## TASK LIST
[a] Do these statements agree with the woofie instructions: (i) starting with --woofdir runs the HTTP server on port 8080, (ii) in the schedule the day number zero stands for Sunday, and (iii) the UDP packet content is 32 bytes? Answer yes or no for each and quote the deciding words.
[b] Repeat a passage from the woofie instructions word for word, beginning at the words that have "When using UDP, a" and stopping after "request is called).".

## DOCUMENT
....................
The easiest way is to just:

go get github.com/wjblack/woofie/...

For sure you'll need the portaudio dev files (e.g. apt-get install portaudio19-dev or similar).

If you want to test this (especially on a different arch), I definitely recommend running "go test -v github.com/wjblack/woofie".

Usage

You could just start bin/woofie with no params, or:

bin/woofie --help bin/woofie --woofdir=/path/to/FLAC/dir/

...the latter of which will start the HTTP server on port 40080 with a default path.

There are (as of this writing) two different trigger mechanisms available:

  • Unicast HTTP. This is the default and assumes that the client sends a GET request of the form http://$ip/$path/on|off

  • Broadcast UDP. This method allows the client to send a broadcast UDP packet to the local network without needing to know the specific IP of the server.

The basics like HTTP port, what the assumed path is (handy if e.g. you're behind a load balancer that passes paths through), and so on are in there and fairly straightforward. The business logic, however, is a bit more complex and is explained below.

The schedule is decently sophisticated and is intended to be a sort of "during business hours" disablement of the virtual dog. For example, if you want the dog to shut up totally between 9 and 5 on weekdays and 12 to 3:30 on Saturdays:

bin/woofie --schedule='1-5=9-17,6=12-15:30'

The idea is that the day of the week range is kinda like UNIX cron, where zero is Sunday, one is Monday and so on. Ranges like '1-5' work, and the hour range can be single hours or full HH:MM format (mix and match). Plus you can overlap or have holes no problem, so this is legit:

bin/woofie --schedule='1-5=9-11:30,1-5=12:30-17,4=10-18'

...which would be:

  • Monday, Tuesday, Wednesday, Friday 9-11:30 and 12:30-5 and
  • Thursday 9-6 (because it has the rules above PLUS 10-6 extra)

Note all times are 24-hour time.

Finally, the ALSA hack. If you find your stderr logs are getting spammed with lines like:

ALSA lib pcm_dmix.c:1041:(snd_pcm_dmix_open) unable to open slave

--alsahack will disable stderr for anything but logging (assuming that's where you're sending your logs). It's a bit scorched-earth (and if you need to legit debug, you probably don't want it on), but...

UDP Trigger Mechanism

When using UDP, a preshared key (actually, just a text password) is used with a hash to form the 16-byte packet content. The packet is basically just MD5(password + ":on") or MD5(password + ":off"). This doesn't prevent replay- type attacks (though, honestly, there's nigh zero security on this thing anyway).

Business Logic

We're trying to simulate how a dog thinks here and to try not to be too annoying if the dog's being constantly stimulated. By default, the algorithm:

  • Barks if motion is detected (i.e. the HTTP /.../on request is called).
....................
## RECORDED DATA

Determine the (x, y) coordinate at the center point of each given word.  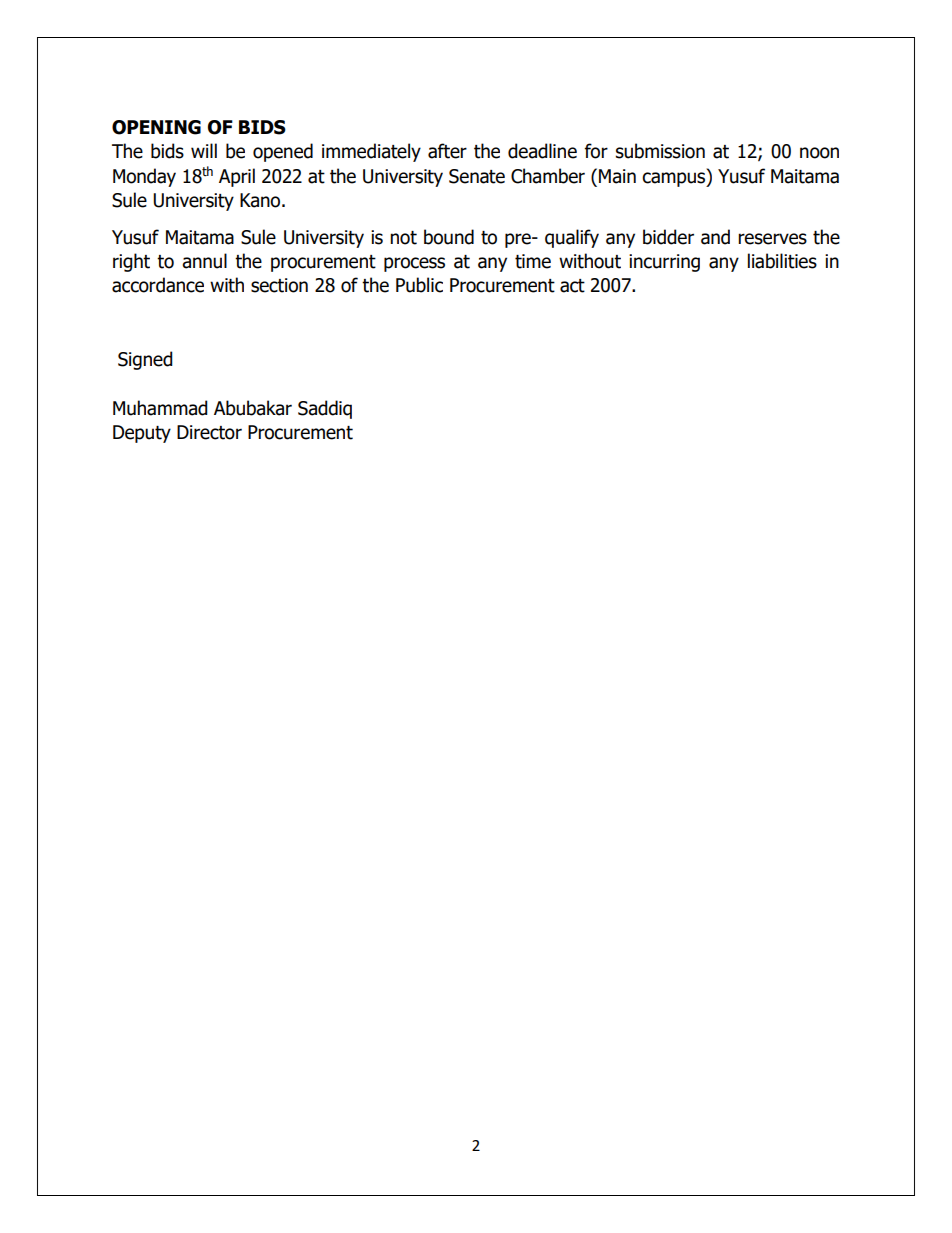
....................
## EXERCISE SOLUTIONS
[a]
(i) No: "start the HTTP server on port 40080 with a default path"
(ii) Yes: "where zero is Sunday"
(iii) No: "to form the 16-byte packet content"

[b]
When using UDP, a preshared key (actually, just a text password) is used with a hash to form the 16-byte packet content. The packet is basically just MD5(password + ":on") or MD5(password + ":off"). This doesn't prevent replay- type attacks (though, honestly, there's nigh zero security on this thing anyway).

Business Logic

We're trying to simulate how a dog thinks here and to try not to be too annoying if the dog's being constantly stimulated. By default, the algorithm:

  • Barks if motion is detected (i.e. the HTTP /.../on request is called).